[Items from a dataset]
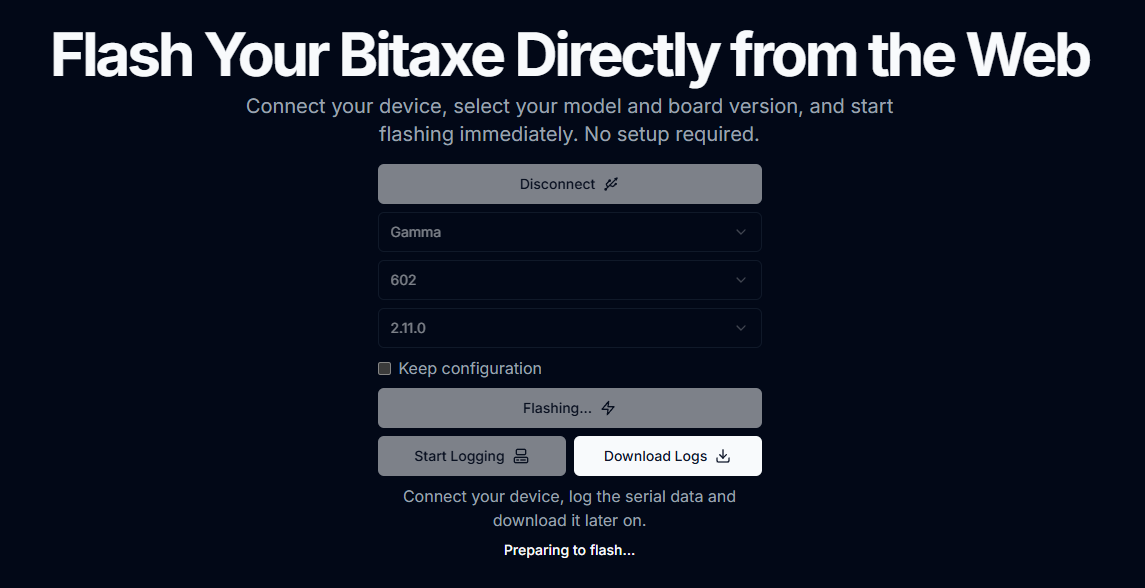Image resolution: width=1145 pixels, height=588 pixels.
Task: Click the download arrow icon in Download Logs
Action: (x=722, y=456)
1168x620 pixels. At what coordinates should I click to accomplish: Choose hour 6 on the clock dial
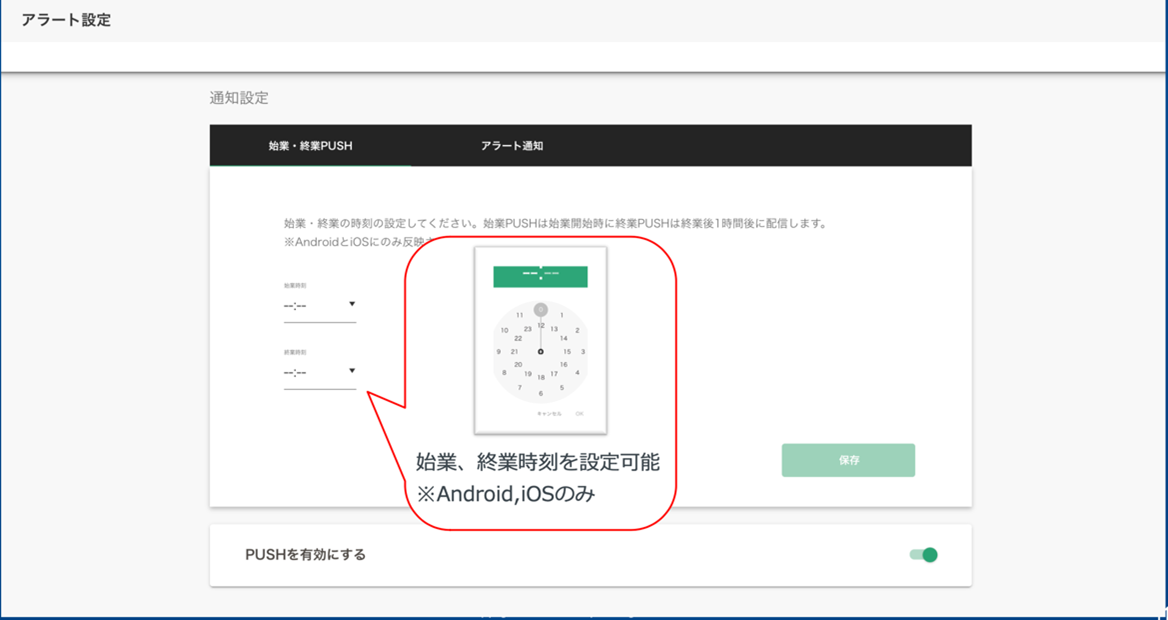click(x=541, y=393)
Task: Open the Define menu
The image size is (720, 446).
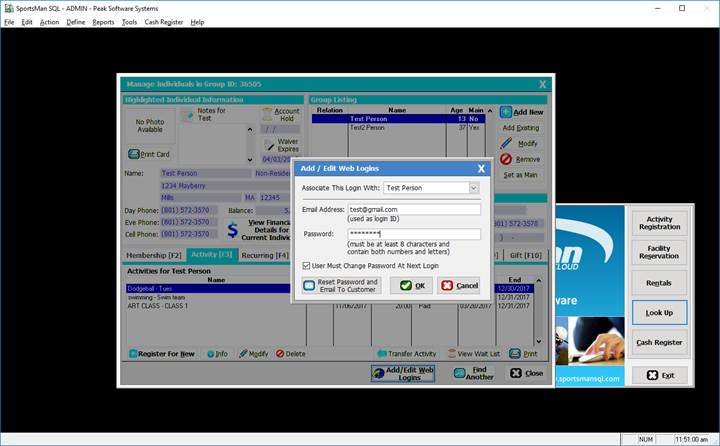Action: tap(76, 22)
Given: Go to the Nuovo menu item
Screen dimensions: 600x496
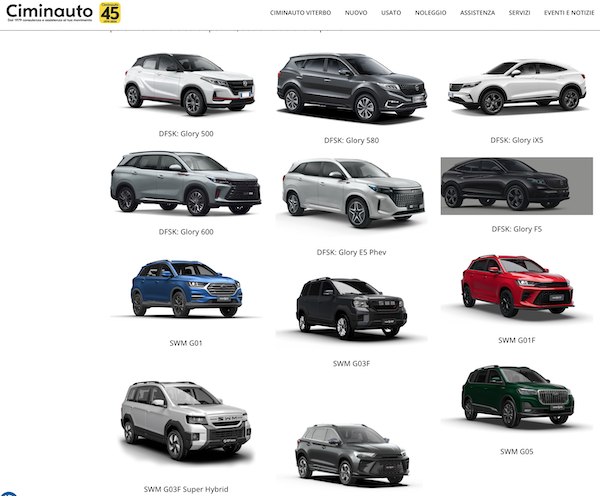Looking at the screenshot, I should (x=355, y=13).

■ **PROBLEM STATEMENT**
Every line above with the word "menu" belongs in the answer, copied as written.

■ **OUTPUT OF THE TASK**
Task: Open the Define menu
Given: Go to the Nuovo menu item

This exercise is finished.